CORD to Bring Efficiency and Agility
Open CORD is part of the Open Networking Foundation and their stated goal is “to create an open virtualized service delivery platform that provides cloud economies and agility”. Customer equipment, aggregation and core office equipment is simplified into commodity open-hardware equipment and white-box servers where the customer’s data is serviced by virtualized instantiations that are abstracted from the actual hardware of the nodes. Virtualized services and the underlying hardware is all configured, controlled and provisioned from the CORD head node using the OpenStack framework, XOS, ONOS, and MAAS. The head node cluster eventual creates the virtual services arranged as tenants in Docker containers. Those virtualized services then form a chain to service a customer’s data as it traverses the CORD network.
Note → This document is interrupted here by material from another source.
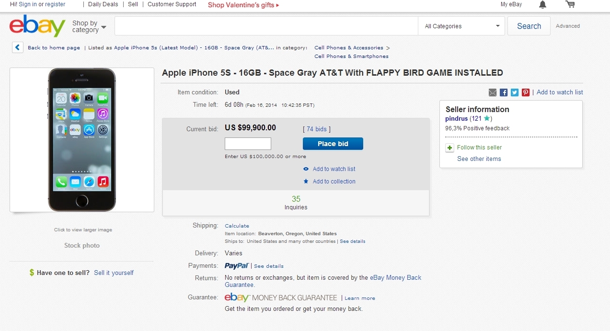
Task: Open the 74 bids link
Action: point(316,129)
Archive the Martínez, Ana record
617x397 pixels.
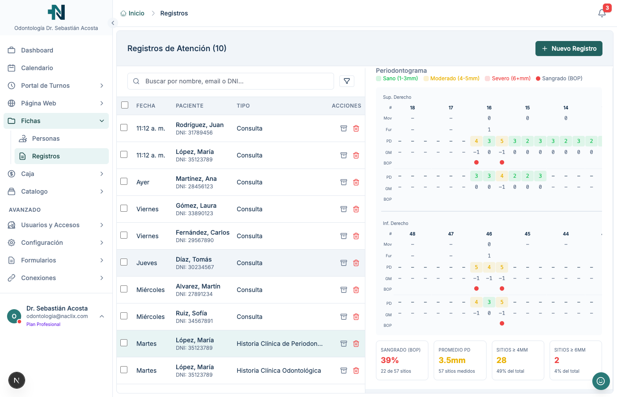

Through applying cloud technology, CORD can radically change the characteristics of residential, mobile and enterprise edge offices by creating a virtualized edge office on top of an OpenStack cloud framework. Further, the CORD POD using the principles of SDN, utilizes the power of ONOS to control data flows across the virtualized network where metering, DHCP, firewall or any number of services can be applied.
It is suggested to refer to the Open Network Foundation umbrella organization and its sub-organizations such as OpenCORD to investigate further into the details of CORD and other software projects including ONOS and XOS. Further information for other software such as MAAS, ONIE and Docker can also be found under their respective organization webpages.